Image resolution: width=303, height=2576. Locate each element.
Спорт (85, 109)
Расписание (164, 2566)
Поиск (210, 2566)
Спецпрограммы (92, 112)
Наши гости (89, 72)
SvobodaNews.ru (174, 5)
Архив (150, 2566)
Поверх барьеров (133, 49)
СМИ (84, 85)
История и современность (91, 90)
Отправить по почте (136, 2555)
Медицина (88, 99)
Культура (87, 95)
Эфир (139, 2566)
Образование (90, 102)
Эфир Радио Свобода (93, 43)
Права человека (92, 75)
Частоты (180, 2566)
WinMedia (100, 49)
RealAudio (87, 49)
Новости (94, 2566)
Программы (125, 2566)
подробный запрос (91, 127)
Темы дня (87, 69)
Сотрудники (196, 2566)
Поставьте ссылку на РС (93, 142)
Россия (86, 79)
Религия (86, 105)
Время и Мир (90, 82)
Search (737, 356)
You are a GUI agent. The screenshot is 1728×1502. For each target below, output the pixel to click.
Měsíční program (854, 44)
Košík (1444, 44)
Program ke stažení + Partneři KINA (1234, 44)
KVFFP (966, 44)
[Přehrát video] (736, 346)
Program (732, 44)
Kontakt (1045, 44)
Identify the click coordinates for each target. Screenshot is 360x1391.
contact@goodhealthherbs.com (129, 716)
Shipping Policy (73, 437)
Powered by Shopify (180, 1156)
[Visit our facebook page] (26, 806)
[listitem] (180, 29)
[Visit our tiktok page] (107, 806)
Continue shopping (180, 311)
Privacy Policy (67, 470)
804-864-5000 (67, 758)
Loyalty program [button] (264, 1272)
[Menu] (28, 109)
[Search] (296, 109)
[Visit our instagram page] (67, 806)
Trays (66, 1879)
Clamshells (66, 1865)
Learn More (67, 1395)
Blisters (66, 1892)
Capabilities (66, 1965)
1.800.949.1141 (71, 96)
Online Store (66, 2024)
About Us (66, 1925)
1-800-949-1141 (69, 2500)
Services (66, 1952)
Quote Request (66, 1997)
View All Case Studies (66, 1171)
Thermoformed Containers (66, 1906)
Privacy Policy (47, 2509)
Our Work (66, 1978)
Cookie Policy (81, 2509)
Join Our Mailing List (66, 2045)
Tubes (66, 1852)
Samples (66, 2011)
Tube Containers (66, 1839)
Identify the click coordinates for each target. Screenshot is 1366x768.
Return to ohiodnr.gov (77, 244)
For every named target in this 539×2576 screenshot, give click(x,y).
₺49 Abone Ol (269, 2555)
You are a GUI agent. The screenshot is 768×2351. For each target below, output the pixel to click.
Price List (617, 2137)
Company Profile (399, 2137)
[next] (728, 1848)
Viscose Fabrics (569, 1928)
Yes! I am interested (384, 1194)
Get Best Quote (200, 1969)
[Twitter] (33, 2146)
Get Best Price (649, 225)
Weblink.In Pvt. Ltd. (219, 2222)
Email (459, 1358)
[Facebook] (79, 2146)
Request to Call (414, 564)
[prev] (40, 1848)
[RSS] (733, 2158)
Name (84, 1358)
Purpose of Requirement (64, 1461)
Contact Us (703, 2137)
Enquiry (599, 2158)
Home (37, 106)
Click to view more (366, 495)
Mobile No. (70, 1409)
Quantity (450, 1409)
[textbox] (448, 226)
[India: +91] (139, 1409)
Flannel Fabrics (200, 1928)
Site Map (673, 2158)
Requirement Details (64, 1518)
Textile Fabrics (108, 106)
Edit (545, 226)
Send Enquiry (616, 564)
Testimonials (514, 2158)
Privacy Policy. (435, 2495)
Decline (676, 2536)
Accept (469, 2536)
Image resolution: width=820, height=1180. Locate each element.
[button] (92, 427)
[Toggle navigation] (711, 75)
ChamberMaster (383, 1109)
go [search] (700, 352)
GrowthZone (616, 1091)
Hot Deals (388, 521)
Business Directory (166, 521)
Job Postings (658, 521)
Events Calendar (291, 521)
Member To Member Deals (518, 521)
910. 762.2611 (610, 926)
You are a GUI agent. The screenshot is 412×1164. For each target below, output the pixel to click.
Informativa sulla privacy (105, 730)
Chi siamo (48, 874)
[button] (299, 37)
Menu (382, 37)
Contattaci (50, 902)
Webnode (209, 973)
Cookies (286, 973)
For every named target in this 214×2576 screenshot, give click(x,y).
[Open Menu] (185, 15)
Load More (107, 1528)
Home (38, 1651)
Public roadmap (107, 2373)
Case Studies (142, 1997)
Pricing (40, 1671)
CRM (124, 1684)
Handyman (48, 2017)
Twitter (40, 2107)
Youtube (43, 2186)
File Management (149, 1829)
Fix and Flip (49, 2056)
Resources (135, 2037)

===============

● Instructions for the task: The answer must consist of every line in the records above that contains the word "pixel".

● Completed task:
You are a GUI agent. The screenshot is 1728×1502. For each target below, output the pixel to click.
You are a GUI agent. The screenshot is 768×2351. For each target below, output the pixel to click.
You are a GUI agent. The screenshot is 412×1164. For each target below, output the pixel to click.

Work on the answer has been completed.